How to create delegates that are always editable?
-
I'm working with Qt's model/view framework. It's a fairly normal model and view, where each row can be thought of as an object, and each column is an attribute on that object. For some of the columns, I want to display something more than text. For example, there is a "Color" column where I want to display a widget that shows the current color and allows you to click on it to open up a color-selection dialog box.
From what I understand, the best way to do this would be with a delegate. The delegate for the color column would load a custom editor widget. This custom editor widget would be a button (or some other type of clickable widget) that, when clicked on, would open up the color-selection dialog box.
However, it looks like delegates only load up their editor widget when the edit trigger is triggered. This means I have to click on the cell once to "edit" it and load up the editor widget. Then I have to click on this editor widget to open up the dialog box. What I'm looking for is a way to have this editor widget always loaded up so that I can click on it directly at any time.

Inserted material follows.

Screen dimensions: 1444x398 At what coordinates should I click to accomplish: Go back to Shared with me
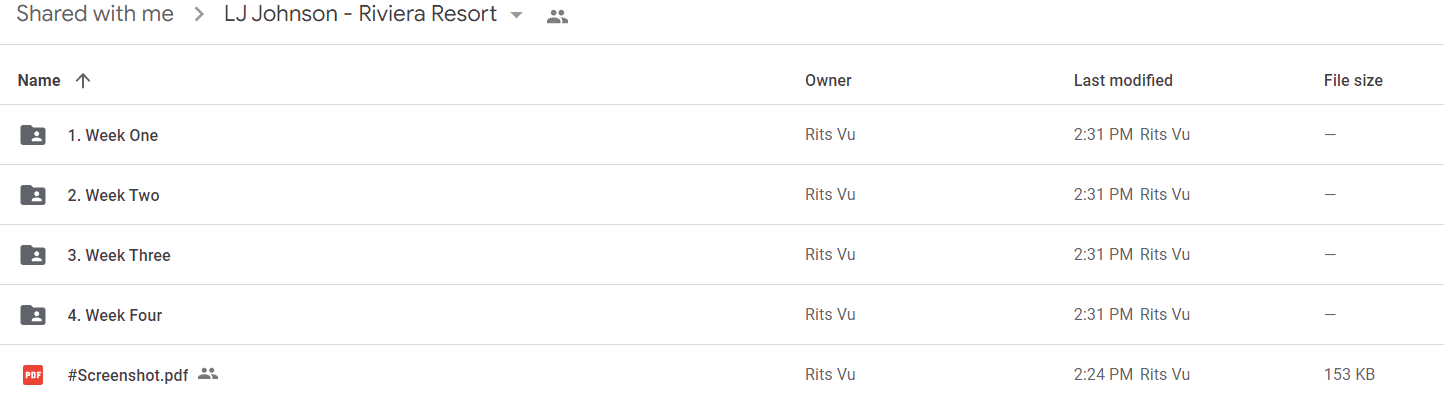tap(95, 15)
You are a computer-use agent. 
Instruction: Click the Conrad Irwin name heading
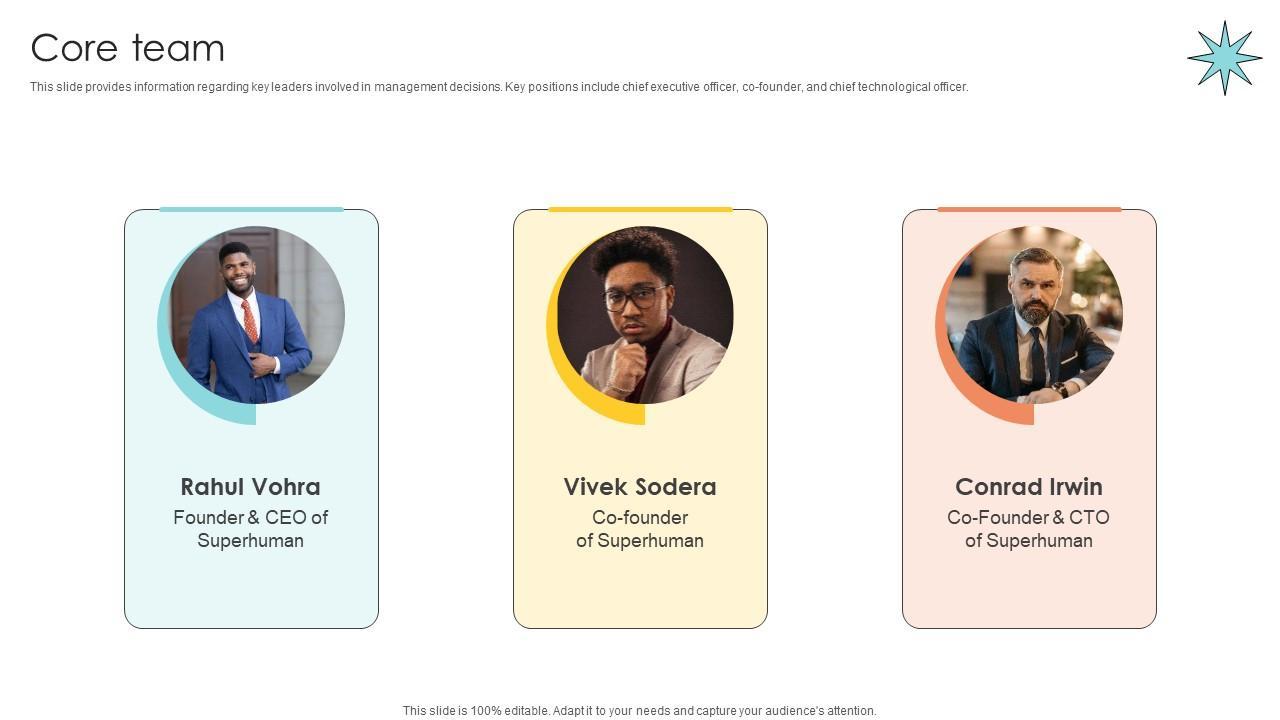tap(1029, 487)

My team has done this in the past using
QAbstractItemView::setIndexWidget()
, but I'm wondering if there is a more "proper" way to do this with delegates. -
Hi,
You don't need any intermediate widgets. When reimplementing createEditor, you can return a QColorDialog.
You have an example in Python here.
-
Hi,
You don't need any intermediate widgets. When reimplementing createEditor, you can return a QColorDialog.
You have an example in Python here.
@SGaist I think that approach may work for the color column, so thank you for explaining it.
We also have a "Transparency" column, which is a little more complicated than the color column. I probably should have started with it as my example. The widget in the transparency column actually has two buttons: a cube and a downward arrow. Clicking on the cube just toggles between opaque and transparent. Clicking on the arrow opens up a little slider for fine control over the level of transparency. In addition, we'd like the buttons to respond when the user hovers over them, something to indicate that they are clickable.
This is where I'm getting the idea of a delegate that is always editable, so that the widget is always loaded. We really want it to be apparent to the user that this is a button that they can interact with. Would using
QAbstractItemView::setIndexWidget()
be the standard way to do that? Or should this still be done somehow with delegates? -
setIndexWidget should be used only for showing some static data in some cell. Not to fill views with widgets.
You can still use a delegate for that transparency editor. It will need a bit more work though.
The editorEvent method will help you with that. -
setIndexWidget should be used only for showing some static data in some cell. Not to fill views with widgets.
You can still use a delegate for that transparency editor. It will need a bit more work though.
The editorEvent method will help you with that.@SGaist Thanks for your answer. I'll look into
editorEvent()
.I found another answer online that mentions
QAbstractItemView.openPersistentEditor()
. Beyond performance considerations, would there be a strong reason not to use this method? (The lists I'm working with would have, at most, hundreds of items. Usually it's less than a hundred, so performance isn't the strongest consideration.) -
It still means that you will have a hundred of widgets at least depending on how you implement your editor opened all the time. That still burns resources for not much benefit.